Every line of the data is to be output verbatim.
[Records for this exercise Boundary: Start]
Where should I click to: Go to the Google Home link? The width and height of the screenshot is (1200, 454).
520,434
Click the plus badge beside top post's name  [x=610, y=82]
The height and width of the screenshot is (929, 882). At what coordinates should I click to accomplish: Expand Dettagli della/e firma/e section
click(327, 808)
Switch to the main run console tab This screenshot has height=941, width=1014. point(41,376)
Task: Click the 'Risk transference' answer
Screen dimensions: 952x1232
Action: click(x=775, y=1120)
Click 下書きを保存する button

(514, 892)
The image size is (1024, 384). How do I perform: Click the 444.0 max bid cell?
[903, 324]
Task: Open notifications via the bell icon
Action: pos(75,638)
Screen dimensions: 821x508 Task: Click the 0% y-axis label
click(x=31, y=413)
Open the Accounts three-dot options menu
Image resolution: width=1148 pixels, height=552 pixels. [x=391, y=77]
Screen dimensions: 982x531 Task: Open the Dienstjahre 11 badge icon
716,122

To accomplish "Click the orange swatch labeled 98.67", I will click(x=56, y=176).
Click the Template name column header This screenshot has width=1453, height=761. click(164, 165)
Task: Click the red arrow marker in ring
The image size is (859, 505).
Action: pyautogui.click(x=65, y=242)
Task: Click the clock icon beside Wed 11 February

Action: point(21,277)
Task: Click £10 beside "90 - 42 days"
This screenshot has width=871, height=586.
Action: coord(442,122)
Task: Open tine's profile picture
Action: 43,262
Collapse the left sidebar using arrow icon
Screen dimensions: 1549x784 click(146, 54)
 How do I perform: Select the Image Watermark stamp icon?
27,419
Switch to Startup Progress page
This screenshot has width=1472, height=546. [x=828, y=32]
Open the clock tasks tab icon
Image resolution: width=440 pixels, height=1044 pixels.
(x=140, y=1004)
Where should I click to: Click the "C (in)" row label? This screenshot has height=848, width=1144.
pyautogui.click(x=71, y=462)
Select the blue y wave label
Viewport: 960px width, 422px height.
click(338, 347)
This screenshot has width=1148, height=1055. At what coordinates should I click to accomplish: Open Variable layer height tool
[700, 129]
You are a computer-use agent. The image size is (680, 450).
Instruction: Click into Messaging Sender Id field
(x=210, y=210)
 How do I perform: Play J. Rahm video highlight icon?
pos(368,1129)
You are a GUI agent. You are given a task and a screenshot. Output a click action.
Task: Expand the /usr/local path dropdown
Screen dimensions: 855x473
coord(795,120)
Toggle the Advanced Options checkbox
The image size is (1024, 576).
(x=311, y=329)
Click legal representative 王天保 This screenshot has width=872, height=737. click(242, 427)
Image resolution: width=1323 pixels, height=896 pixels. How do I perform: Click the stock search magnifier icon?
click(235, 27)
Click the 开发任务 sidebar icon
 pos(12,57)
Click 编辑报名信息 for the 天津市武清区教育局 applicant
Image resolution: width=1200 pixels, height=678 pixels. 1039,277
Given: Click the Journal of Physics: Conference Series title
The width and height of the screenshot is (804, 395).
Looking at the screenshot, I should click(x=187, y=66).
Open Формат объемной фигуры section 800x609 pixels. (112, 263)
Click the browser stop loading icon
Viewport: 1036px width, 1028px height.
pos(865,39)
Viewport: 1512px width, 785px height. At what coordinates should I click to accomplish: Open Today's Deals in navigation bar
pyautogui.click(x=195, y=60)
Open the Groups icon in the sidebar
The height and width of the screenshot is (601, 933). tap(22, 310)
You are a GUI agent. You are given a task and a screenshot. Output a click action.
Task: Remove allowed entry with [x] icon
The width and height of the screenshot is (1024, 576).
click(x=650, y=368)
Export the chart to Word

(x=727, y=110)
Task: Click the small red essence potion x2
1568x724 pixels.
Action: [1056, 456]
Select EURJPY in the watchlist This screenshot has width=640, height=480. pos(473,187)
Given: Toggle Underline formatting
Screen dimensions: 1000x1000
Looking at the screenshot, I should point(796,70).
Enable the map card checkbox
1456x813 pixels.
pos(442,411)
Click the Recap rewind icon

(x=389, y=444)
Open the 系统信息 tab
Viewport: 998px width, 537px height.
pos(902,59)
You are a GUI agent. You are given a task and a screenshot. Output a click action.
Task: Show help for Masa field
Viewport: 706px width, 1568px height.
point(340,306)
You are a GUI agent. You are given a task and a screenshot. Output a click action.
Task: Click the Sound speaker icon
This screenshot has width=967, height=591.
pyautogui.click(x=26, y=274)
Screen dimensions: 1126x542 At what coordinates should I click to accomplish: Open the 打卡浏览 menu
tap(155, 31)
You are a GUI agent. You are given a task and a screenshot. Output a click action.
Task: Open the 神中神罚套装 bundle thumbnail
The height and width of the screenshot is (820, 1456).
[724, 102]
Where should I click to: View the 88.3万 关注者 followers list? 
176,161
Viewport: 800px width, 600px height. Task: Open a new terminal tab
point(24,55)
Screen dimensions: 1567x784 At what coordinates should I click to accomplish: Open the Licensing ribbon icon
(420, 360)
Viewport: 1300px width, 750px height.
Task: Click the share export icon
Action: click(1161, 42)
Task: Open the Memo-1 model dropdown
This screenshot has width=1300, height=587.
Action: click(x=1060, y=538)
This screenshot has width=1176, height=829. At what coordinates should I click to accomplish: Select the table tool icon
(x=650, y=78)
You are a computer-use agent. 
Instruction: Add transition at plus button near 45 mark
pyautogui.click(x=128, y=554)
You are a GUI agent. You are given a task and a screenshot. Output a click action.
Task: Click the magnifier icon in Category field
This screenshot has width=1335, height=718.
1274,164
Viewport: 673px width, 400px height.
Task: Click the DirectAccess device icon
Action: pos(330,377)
[Records for this exercise Boundary: End]
* **Expected answer**:
Where should I click to: Go to the Google Home link? The width and height of the screenshot is (1200, 454).
520,434
Click the plus badge beside top post's name  [x=610, y=82]
The height and width of the screenshot is (929, 882). At what coordinates should I click to accomplish: Expand Dettagli della/e firma/e section
click(327, 808)
Switch to the main run console tab This screenshot has height=941, width=1014. point(41,376)
Task: Click the 'Risk transference' answer
Screen dimensions: 952x1232
Action: click(x=775, y=1120)
Click 下書きを保存する button

(514, 892)
The image size is (1024, 384). How do I perform: Click the 444.0 max bid cell?
[903, 324]
Task: Open notifications via the bell icon
Action: pos(75,638)
Screen dimensions: 821x508 Task: Click the 0% y-axis label
click(x=31, y=413)
Open the Accounts three-dot options menu
Image resolution: width=1148 pixels, height=552 pixels. [x=391, y=77]
Screen dimensions: 982x531 Task: Open the Dienstjahre 11 badge icon
716,122

To accomplish "Click the orange swatch labeled 98.67", I will click(x=56, y=176).
Click the Template name column header This screenshot has width=1453, height=761. click(164, 165)
Task: Click the red arrow marker in ring
The image size is (859, 505).
Action: pyautogui.click(x=65, y=242)
Task: Click the clock icon beside Wed 11 February

Action: point(21,277)
Task: Click £10 beside "90 - 42 days"
This screenshot has width=871, height=586.
Action: coord(442,122)
Task: Open tine's profile picture
Action: 43,262
Collapse the left sidebar using arrow icon
Screen dimensions: 1549x784 click(146, 54)
 How do I perform: Select the Image Watermark stamp icon?
27,419
Switch to Startup Progress page
This screenshot has width=1472, height=546. [x=828, y=32]
Open the clock tasks tab icon
Image resolution: width=440 pixels, height=1044 pixels.
(x=140, y=1004)
Where should I click to: Click the "C (in)" row label? This screenshot has height=848, width=1144.
pyautogui.click(x=71, y=462)
Select the blue y wave label
Viewport: 960px width, 422px height.
click(338, 347)
This screenshot has width=1148, height=1055. At what coordinates should I click to accomplish: Open Variable layer height tool
[700, 129]
You are a computer-use agent. The image size is (680, 450).
Instruction: Click into Messaging Sender Id field
(x=210, y=210)
 How do I perform: Play J. Rahm video highlight icon?
pos(368,1129)
You are a GUI agent. You are given a task and a screenshot. Output a click action.
Task: Expand the /usr/local path dropdown
Screen dimensions: 855x473
coord(795,120)
Toggle the Advanced Options checkbox
The image size is (1024, 576).
(x=311, y=329)
Click legal representative 王天保 This screenshot has width=872, height=737. click(242, 427)
Image resolution: width=1323 pixels, height=896 pixels. How do I perform: Click the stock search magnifier icon?
click(235, 27)
Click the 开发任务 sidebar icon
 pos(12,57)
Click 编辑报名信息 for the 天津市武清区教育局 applicant
Image resolution: width=1200 pixels, height=678 pixels. 1039,277
Given: Click the Journal of Physics: Conference Series title
The width and height of the screenshot is (804, 395).
Looking at the screenshot, I should click(x=187, y=66).
Open Формат объемной фигуры section 800x609 pixels. (112, 263)
Click the browser stop loading icon
Viewport: 1036px width, 1028px height.
pos(865,39)
Viewport: 1512px width, 785px height. At what coordinates should I click to accomplish: Open Today's Deals in navigation bar
pyautogui.click(x=195, y=60)
Open the Groups icon in the sidebar
The height and width of the screenshot is (601, 933). tap(22, 310)
You are a GUI agent. You are given a task and a screenshot. Output a click action.
Task: Remove allowed entry with [x] icon
The width and height of the screenshot is (1024, 576).
click(x=650, y=368)
Export the chart to Word

(x=727, y=110)
Task: Click the small red essence potion x2
1568x724 pixels.
Action: [1056, 456]
Select EURJPY in the watchlist This screenshot has width=640, height=480. pos(473,187)
Given: Toggle Underline formatting
Screen dimensions: 1000x1000
Looking at the screenshot, I should point(796,70).
Enable the map card checkbox
1456x813 pixels.
pos(442,411)
Click the Recap rewind icon

(x=389, y=444)
Open the 系统信息 tab
Viewport: 998px width, 537px height.
pos(902,59)
You are a GUI agent. You are given a task and a screenshot. Output a click action.
Task: Show help for Masa field
Viewport: 706px width, 1568px height.
point(340,306)
You are a GUI agent. You are given a task and a screenshot. Output a click action.
Task: Click the Sound speaker icon
This screenshot has width=967, height=591.
pyautogui.click(x=26, y=274)
Screen dimensions: 1126x542 At what coordinates should I click to accomplish: Open the 打卡浏览 menu
tap(155, 31)
You are a GUI agent. You are given a task and a screenshot. Output a click action.
Task: Open the 神中神罚套装 bundle thumbnail
The height and width of the screenshot is (820, 1456).
[724, 102]
Where should I click to: View the 88.3万 关注者 followers list? 
176,161
Viewport: 800px width, 600px height. Task: Open a new terminal tab
point(24,55)
Screen dimensions: 1567x784 At what coordinates should I click to accomplish: Open the Licensing ribbon icon
(420, 360)
Viewport: 1300px width, 750px height.
Task: Click the share export icon
Action: click(1161, 42)
Task: Open the Memo-1 model dropdown
This screenshot has width=1300, height=587.
Action: click(x=1060, y=538)
This screenshot has width=1176, height=829. At what coordinates should I click to accomplish: Select the table tool icon
(x=650, y=78)
You are a computer-use agent. 
Instruction: Add transition at plus button near 45 mark
pyautogui.click(x=128, y=554)
You are a GUI agent. You are given a task and a screenshot. Output a click action.
Task: Click the magnifier icon in Category field
This screenshot has width=1335, height=718.
1274,164
Viewport: 673px width, 400px height.
Task: Click the DirectAccess device icon
Action: pos(330,377)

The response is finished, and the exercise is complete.